*Source text*.
It’s probably in range of 1Gb for iPhone/iPad… and 10Gb for PC.

Porting is tricky at the best of times… Unity is the closest I’ve seen to “easy” cross-platform, and that comes loaded with ceveats…

From the core game engine to the teams that do the ports (most times sub-contracted work - who wants to live the same nightmare twice?!? :slight_smile: ) porting isn’t easy. Almost every aspect of a game is geared toward the main target platform(s), from audio and graphics to game engine and compiliers. If you don’t start with “we’re going to deploy everywhere” then you really get down a rat hole fast.

Then you need to account for moving from a platform with higher specs in X areas to a platform setup higher in Y specs. PCs!!! All bets are off. Pick a “minimum spec” and expect customers to have failures with 10x your dream specs. If you had 1 million customers they’d manage to have 2-3 million specs they expect your game to run on (usually they’ll have 2 machines right out of the gate, then buy one more later… and complain about something on all of them). Hll take 2 “identical” Dell machines right off the same production line and you’ll likely have some differences (one of which will completely scrw up your game :slight_smile: ).

Cheers,

Galen

My theory:

PC gamers expect high res textures and it’s this that will cause a major slow down when playing games like GTA IV. The system memory speed of a console and a PC will be roughly the same and so the PC doesn’t really have an advantage when streaming textures into video ram.

PCs are only at an advantage when they can preload all their textures into video ram when a game level starts. But this isn’t possible with a game like GTA IV that has 1000s of textures.

I’m not so sure, console gamers are connecting them up to 60" LCD HD TVs these days, and demand a decent FPS and visual quality even from a $199 console. PC gamers are usually a bit more forgiving, unless they’re the ones that spent $5000 on a badass rig. :wink:

Callahan,

Consoles have a small amount of video ram compared to PCs and so there isn’t much choice but to keep texture sizes to a minimum.

Some console games can manage to use high res textures because the games pace is set at walking pace and so there’s time to stream the textures in. Drake’s Fortune on the PS3 is one that comes to mind. Although in certain places you can still actually see the textures loading.

I remember Mass Effect 1 and 2 loading textures when you load up a new level.
I’ve played Mass Effect 1 on the Xbox 360 and Mass Effect 2 on PC, and i’m sure UT3 loads textures aswell, maybe it’s the Unreal Engine 3.

Many games don’t need to rely on streaming textures. A game like UT3 is a classic example of a game type that can load all map textures on startup.This is because the maps are designed with a deliberately limited number of textures.

It’s huge open world games like Grand Theft Auto IV that need to resort to streaming textures. Just the billboards alone must take up several gigabytes.

*Given information*.

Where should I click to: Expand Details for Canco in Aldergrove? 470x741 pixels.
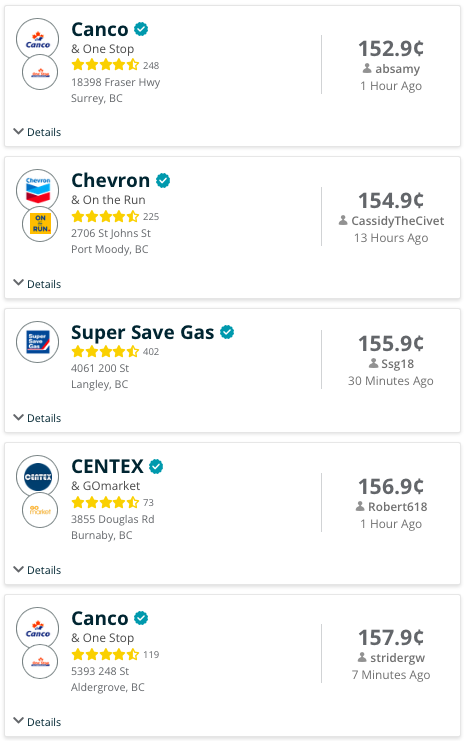click(37, 722)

*Exercises to complete*.
• 1. In the forum discussion about porting games and streaming textures, retype the passage starting at "Some console games" and ending at "number of textures.".
• 2. Why, according to the forum discussion about game textures, can UT3 load all of its map textures at startup?
• 3. Write the next part of the forum discussion about porting games and streaming textures, following on from its final sentence.

*Answers to the tasks*.
• 1.
Some console games can manage to use high res textures because the games pace is set at walking pace and so there’s time to stream the textures in. Drake’s Fortune on the PS3 is one that comes to mind. Although in certain places you can still actually see the textures loading.

I remember Mass Effect 1 and 2 loading textures when you load up a new level.
I’ve played Mass Effect 1 on the Xbox 360 and Mass Effect 2 on PC, and i’m sure UT3 loads textures aswell, maybe it’s the Unreal Engine 3.

Many games don’t need to rely on streaming textures. A game like UT3 is a classic example of a game type that can load all map textures on startup.This is because the maps are designed with a deliberately limited number of textures.

• 2. Its maps are designed with a deliberately limited number of textures.

• 3.
I honestly didn’t have any trouble with RDR on PS3, and I heard that Iron Man sucked anyway :stuck_out_tongue:

Nice theory, tell that my 18GB RAM and 4 hhd raid5 system who is at a benefit of streaming and caching and who not when the game realizes that it can pull sequential data at a rate beyond the 300mb/s :wink: The major player in “how to use whats there” is definitely WoW, I’ve never seen any other game that scaled up that well along my hardware capabilities in the past, be it ram, harddisk speed or VRAM

I’ve yet to see the game that slows down independent of how much stuff I leave open etc due to “loading”, even previous “neck breakers” like HL2 load within nearly no time (my previous game took that long that the initial boat racing sequence spent more time in loading than it did in playing)… and that although my raid currently is only a ICH10R present in a lot of systems that didn’t use $50 mainboards …

But yes, multiplatform development is a hard topic and ports are and never will be perfect. Most teams can’t afford to have full teams behind other platforms, they only have “portation staff” (only EA has such permanent platform teams as far as I heard so far) and portation staff normally has no impact on the original design to make it multiplatform friendly

I was actually referring to the bottleneck between system ram and the video card’s ram. All the memory in the world won’t remove that bottleneck. :slight_smile:

As to why the Xbox games don’t port over to the PS3 very well, it may be because the Xbox has more video ram than the PS3.

The Xbox has 512 MB of system ram which is also used as video ram. The PS3 only has 256 MB of video ram. So if an Xbox game used 400 MB of textures then the PS3 programmers will have no choice but to reduce some of the texture sizes in order to make them squeeze into the PS3’s video card.

Yupp the RAM - VRAM difference is definitely of impact.
the architecture differences with 3 vs 1 general purpose cpus is another thing that impacts it or the T1 10mb ondie buffer memory the x360 GPU has which enables it to do post fx even faster than the ps3 as it has lower latency.

the ps3 on the other hand has the benefit that they near always sold with more harddisk storage while microsoft thought that 20GB was reasonable, selling the 120GB addon at unrealistic brainfart prices, which allowed PS3 targeted stuff to use installs much more commonly to overcome some of the loading speed issues though.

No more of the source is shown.